Hello announced his plan to run for the 2024 Democratic presidential nomination on Wednesday in Boston, saying his “mission over the next 18 months of this campaign and throughout my presidency will be to end the corrupt merging of state and corporate power that now threatens to impose a new kind of corporate feudalism on our country.”

“My husband, Robert Kennedy Jr., announced today that he will be running for president and I support his decision,” the 57-year-old Curb Your Enthusiasm star said in a statement, adding that he“A fearless leader who understands the needs of the American people and has dedicated his life to fighting for democracy.”

Hines did not always support all of her husband’s views.

Although Kennedy was once known primarily as an environmental lawyer, over the past two decades he has become better known as one of the leading voices of the anti-vaccine movement.

As a result, he was called out by family and friends for his views, such as in 2019 when two siblings and a niece said political that Kennedy was part of a “campaign to attack institutions designed to lessen the tragedy of preventable infectious disease.”

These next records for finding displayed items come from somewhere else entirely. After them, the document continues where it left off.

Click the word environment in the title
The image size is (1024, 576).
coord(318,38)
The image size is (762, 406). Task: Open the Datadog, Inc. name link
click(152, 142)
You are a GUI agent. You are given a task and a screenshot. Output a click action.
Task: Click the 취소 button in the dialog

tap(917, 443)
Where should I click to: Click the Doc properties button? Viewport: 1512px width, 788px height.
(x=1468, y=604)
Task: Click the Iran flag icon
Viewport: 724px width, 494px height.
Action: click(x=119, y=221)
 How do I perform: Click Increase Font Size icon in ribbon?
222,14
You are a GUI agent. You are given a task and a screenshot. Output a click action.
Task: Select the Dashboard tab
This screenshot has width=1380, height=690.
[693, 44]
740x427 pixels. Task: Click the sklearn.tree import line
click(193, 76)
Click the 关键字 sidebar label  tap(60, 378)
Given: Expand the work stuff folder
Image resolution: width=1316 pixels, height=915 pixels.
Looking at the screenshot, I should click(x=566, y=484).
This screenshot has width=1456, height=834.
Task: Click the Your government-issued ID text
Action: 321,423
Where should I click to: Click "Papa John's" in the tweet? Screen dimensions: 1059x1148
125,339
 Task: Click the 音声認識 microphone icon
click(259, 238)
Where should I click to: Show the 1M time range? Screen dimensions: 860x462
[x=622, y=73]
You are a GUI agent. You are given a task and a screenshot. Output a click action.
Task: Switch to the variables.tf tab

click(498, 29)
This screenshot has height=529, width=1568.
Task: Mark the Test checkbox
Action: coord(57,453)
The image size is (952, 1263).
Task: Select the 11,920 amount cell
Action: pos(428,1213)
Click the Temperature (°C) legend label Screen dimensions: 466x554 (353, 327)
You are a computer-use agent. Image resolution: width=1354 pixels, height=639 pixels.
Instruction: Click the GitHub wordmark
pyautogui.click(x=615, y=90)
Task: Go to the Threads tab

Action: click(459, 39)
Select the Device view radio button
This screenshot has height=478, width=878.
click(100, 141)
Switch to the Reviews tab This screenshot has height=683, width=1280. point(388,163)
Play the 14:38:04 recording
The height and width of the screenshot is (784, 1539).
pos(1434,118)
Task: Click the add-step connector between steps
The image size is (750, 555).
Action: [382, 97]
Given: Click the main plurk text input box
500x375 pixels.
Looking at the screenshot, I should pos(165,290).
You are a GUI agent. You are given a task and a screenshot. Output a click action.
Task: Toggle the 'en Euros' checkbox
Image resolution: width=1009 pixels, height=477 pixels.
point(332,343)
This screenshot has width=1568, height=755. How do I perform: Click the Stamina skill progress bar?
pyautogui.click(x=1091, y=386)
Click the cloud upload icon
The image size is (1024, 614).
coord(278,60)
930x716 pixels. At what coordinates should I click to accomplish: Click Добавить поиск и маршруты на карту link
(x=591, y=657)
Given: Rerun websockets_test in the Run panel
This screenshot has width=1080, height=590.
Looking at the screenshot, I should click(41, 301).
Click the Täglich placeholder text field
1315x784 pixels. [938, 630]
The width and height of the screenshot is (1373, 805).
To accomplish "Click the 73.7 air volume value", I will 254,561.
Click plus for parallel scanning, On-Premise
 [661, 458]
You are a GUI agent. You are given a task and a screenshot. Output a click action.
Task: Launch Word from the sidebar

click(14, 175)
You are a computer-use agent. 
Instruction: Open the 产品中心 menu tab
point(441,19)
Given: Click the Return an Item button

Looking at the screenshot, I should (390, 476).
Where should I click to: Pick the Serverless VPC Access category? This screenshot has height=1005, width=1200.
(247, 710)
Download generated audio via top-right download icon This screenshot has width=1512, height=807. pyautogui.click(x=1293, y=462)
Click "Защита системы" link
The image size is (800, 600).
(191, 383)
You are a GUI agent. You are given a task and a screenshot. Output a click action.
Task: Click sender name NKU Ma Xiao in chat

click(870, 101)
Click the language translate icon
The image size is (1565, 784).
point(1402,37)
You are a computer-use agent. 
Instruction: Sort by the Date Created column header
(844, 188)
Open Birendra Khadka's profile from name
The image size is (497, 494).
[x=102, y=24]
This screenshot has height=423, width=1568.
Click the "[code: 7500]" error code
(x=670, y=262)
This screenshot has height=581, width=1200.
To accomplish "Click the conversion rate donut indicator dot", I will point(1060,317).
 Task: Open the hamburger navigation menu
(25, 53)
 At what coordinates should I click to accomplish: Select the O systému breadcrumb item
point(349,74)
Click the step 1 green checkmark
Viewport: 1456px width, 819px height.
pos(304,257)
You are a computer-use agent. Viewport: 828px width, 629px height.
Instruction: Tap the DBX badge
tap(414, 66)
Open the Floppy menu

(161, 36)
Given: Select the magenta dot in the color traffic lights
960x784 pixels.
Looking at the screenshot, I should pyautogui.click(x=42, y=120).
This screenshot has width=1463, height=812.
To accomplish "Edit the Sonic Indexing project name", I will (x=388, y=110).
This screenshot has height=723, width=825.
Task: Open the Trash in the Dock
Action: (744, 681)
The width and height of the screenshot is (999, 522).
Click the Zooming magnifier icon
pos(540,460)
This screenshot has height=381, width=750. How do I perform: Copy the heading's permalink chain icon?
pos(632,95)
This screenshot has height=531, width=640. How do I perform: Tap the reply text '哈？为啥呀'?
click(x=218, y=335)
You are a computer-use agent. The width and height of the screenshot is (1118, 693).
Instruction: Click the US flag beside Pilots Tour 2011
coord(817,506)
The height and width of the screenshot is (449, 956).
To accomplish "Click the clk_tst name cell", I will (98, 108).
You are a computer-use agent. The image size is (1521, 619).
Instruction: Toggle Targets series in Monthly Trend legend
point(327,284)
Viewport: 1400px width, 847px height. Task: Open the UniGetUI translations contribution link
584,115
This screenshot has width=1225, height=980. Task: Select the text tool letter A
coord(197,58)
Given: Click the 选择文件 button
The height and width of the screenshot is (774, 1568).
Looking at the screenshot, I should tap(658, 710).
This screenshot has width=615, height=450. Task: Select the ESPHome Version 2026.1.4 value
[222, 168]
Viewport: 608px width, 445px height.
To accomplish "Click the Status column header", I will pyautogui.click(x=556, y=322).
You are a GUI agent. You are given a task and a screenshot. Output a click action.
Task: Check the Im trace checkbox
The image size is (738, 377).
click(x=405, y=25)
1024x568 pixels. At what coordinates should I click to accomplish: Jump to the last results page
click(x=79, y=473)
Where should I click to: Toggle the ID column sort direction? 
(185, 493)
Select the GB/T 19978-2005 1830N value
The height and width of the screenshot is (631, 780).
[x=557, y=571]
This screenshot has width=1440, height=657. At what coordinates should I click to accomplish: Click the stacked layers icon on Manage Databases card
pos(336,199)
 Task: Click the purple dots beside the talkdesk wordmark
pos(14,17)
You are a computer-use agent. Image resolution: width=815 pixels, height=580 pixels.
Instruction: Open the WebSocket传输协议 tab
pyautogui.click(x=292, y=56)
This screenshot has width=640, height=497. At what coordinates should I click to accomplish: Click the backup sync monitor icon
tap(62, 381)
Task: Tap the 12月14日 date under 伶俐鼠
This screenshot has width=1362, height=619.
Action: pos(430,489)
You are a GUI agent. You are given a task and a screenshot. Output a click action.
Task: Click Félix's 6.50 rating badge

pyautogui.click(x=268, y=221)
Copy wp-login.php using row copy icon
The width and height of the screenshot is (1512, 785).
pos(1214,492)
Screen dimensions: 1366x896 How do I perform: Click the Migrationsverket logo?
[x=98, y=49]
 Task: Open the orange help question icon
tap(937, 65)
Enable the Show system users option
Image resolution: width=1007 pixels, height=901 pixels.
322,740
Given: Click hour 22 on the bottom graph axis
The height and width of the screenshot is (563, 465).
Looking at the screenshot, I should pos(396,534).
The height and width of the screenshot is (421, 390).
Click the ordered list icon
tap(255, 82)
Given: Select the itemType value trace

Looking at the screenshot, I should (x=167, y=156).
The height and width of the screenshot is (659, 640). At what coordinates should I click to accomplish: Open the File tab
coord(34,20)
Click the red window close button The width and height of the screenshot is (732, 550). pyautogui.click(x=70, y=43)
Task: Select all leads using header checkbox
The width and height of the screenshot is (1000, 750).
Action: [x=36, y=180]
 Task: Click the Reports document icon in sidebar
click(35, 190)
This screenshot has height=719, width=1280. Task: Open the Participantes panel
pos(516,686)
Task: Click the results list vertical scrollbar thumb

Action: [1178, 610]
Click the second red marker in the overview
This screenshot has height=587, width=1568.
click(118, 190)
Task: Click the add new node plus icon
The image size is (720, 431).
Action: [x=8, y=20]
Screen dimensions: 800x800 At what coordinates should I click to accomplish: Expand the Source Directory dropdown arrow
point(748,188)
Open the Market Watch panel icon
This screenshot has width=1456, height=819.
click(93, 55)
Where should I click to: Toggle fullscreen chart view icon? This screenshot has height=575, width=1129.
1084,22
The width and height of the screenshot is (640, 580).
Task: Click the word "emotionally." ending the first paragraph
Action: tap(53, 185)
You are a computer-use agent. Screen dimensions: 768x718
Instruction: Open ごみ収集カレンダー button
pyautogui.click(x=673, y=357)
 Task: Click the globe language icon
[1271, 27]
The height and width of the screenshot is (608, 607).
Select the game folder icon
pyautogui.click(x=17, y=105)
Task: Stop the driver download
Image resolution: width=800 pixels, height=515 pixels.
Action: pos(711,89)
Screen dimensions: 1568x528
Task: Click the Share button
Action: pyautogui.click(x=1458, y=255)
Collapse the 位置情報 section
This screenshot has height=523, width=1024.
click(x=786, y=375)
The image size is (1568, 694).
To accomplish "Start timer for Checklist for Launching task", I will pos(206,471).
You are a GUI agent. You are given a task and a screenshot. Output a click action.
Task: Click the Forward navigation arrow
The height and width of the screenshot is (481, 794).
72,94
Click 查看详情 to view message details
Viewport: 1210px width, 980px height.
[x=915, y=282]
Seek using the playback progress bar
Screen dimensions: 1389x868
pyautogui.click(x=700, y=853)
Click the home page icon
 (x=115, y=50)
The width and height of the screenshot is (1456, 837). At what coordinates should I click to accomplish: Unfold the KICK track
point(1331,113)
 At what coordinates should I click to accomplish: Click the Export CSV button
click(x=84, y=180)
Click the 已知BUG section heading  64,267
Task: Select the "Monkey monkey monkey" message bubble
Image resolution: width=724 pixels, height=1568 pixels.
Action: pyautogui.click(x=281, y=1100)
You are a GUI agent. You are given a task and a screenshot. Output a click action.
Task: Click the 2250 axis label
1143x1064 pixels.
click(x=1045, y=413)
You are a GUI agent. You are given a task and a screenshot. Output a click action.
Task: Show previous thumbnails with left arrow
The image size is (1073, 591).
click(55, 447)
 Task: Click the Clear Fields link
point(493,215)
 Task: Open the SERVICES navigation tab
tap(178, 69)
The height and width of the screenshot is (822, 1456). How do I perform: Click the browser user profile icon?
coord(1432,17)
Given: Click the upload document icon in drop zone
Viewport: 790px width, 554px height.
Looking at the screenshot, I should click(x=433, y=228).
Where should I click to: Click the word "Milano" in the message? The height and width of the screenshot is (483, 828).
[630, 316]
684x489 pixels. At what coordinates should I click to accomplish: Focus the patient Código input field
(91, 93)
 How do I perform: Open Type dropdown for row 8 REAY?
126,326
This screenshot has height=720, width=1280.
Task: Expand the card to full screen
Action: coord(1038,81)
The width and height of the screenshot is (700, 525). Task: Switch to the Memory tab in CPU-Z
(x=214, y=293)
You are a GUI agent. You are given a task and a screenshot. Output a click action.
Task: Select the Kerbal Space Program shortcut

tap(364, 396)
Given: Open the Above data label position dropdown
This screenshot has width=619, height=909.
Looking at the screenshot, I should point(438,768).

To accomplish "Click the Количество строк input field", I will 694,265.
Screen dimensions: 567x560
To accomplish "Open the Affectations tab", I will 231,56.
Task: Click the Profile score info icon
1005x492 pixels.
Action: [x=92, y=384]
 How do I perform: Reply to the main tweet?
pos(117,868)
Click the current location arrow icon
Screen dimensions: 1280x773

Kennedy’s sister, Kerry Kennedy, who heads Robert F. Kennedy Human Rights, an international human rights group founded by their mother, Ethel, told The Associated Press in a 2021 interview her brother is “completely mistaken in [the vaccine] problem and very dangerous.

But Hines also criticized the behavior of her husband, whom she has been married to since 2014.

In January 2022, Robert F. Kennedy Jr. came under fire after compared the experience of anti-vaxxers to the victims of the Holocaust and referenced Anne Frank during a rally against vaccination mandates in Washington, DC.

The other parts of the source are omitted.